Sir Rahmed oh! But I don't think I can do it tho..

@TheBlueboyRuhan 6 жыл бұрын

@@blackpenredpen Noooo don't say that xp You're such an amazing teacher though; i understand if you won't do it, but I can guarantee every single one of your subscribers believe you can do it! Perhaps a certain... like goal on the next video to persuade you? ;)

@pranayvenkatesh8815 6 жыл бұрын

Sir Rahmed Multiply and divide by (cos x - sin x). Then you get x^2 (cos x - sin x) / cos2x. From here, it's pretty easy.

@moskthinks9801 6 жыл бұрын

Why not when you integrate y dx use y=x^2-1 and continue subs.

@blackpenredpen 6 жыл бұрын

M. Shebl Bc I wanted to show how cool that parameterization is! : )

@Rekko82 6 жыл бұрын

OMG! The guy is writing numbers and other stuff without computers or keyboards. How does he do that? Also his remote controller is very small.

@blackpenredpen 6 жыл бұрын

Reijo P. ?

@Rekko82 6 жыл бұрын

blackpenredpen It was a joke. People don't usually use pens anymore, at least in Finland. Not even teachers, so this is suddenly very cool.

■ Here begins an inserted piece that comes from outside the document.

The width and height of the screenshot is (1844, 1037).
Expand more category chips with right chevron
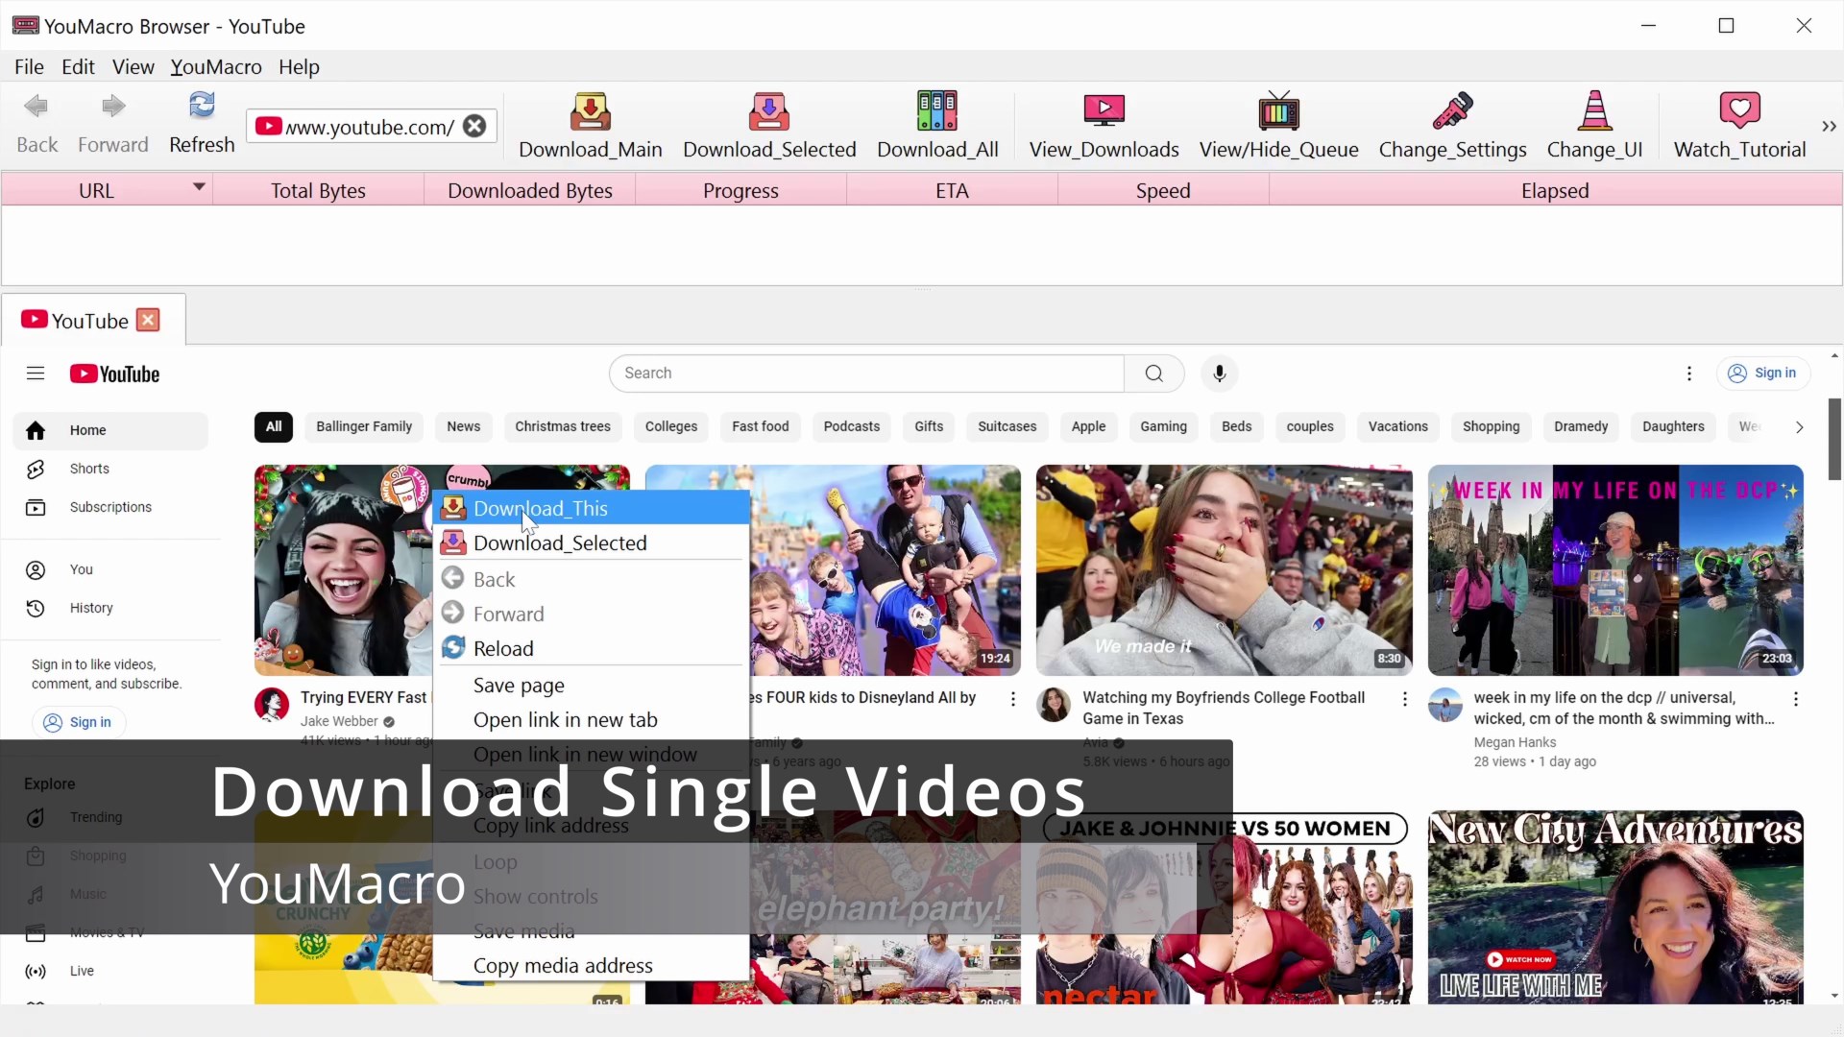tap(1799, 426)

@blackpenredpen 6 жыл бұрын

Reijo P. Oh I see!!

@nitishsingh9633 5 жыл бұрын

What is t ??

@antimatter2376 6 жыл бұрын

5:13 x isn't a function of time, but just a function of t.

@99selfmade21 6 жыл бұрын

Question why can you Just say 0 to t at the integral because if i translate the x to the t i would geht the Formula x=cosh(t) and so the First x is 1 you could Just See that arccosh(1)=t=0 so okay but If i would do the same with b then i would get arccosh (b)=t so the integral should Go from 0 to arccosh(b) isn't it? Or am i allowed to say b= cosh(t) so i would get t again?

@99selfmade21 6 жыл бұрын

Oh i think it does not Matter at the end but in reality you should have to write arccosh(b) but you need to substitute Back in anyway soooo😂

@MarioFanGamer659 6 жыл бұрын

Just to clarify: The integral goes from a to b for x. a is defined as the left edge of the parabola i.e. 1 and b where the area ends which is cosh(t). Now let's follow the substitution: In the substitution, X is defined as cosh(u). In order to get the values for u, we solve for it so u = arccosh(X). Next, we change the integral borders due to the changed variable: a = 1 so the new bottom border is arccosh(1) = 0 and b = cosh(t) so the top border becomes t. So yes, b = cosh(t).

@99selfmade21 6 жыл бұрын

MarioFanGamer t and u are basically the same so yeah xD i've understood everything got just a little stuck for a moment no problem but thanks :)

@donwald3436 Жыл бұрын

5:12 "x is a function of time" we're on the hyperloop? lol

@davintjia2859 6 жыл бұрын

老師好，請問您是從台灣來的還是中國來的呢～?

@blackpenredpen 6 жыл бұрын

Taiwan!! : )

@davintjia2859 6 жыл бұрын

@@blackpenredpen That is soooooo cool, I moved to the US from Taiwan about 2 years ago. I am now enrolling in AP Calc AB class while self studying BC content, your video does help a lot and really fun to watch! Ignore those critics and KEPP IT UP!

@blackpenredpen 6 жыл бұрын

謝謝, 你也很棒喔!老師為你加油!!

@GreenMeansGOF 6 жыл бұрын

Wouldnt it be nicer to include the area under the x-axis so that all together, the area is t?

@blackpenredpen 6 жыл бұрын

Sure. But in that case it wouldn't be similar to the unit circle situation.

@azmath2059 6 жыл бұрын

Well done but your starting off with the premise that x (t) and y (t) equal the hyperbolic functions and going from there. Try to prove that if the area in question is t/2 then x (t) & y (t) are the hyperbolic functions. That'll take you a while.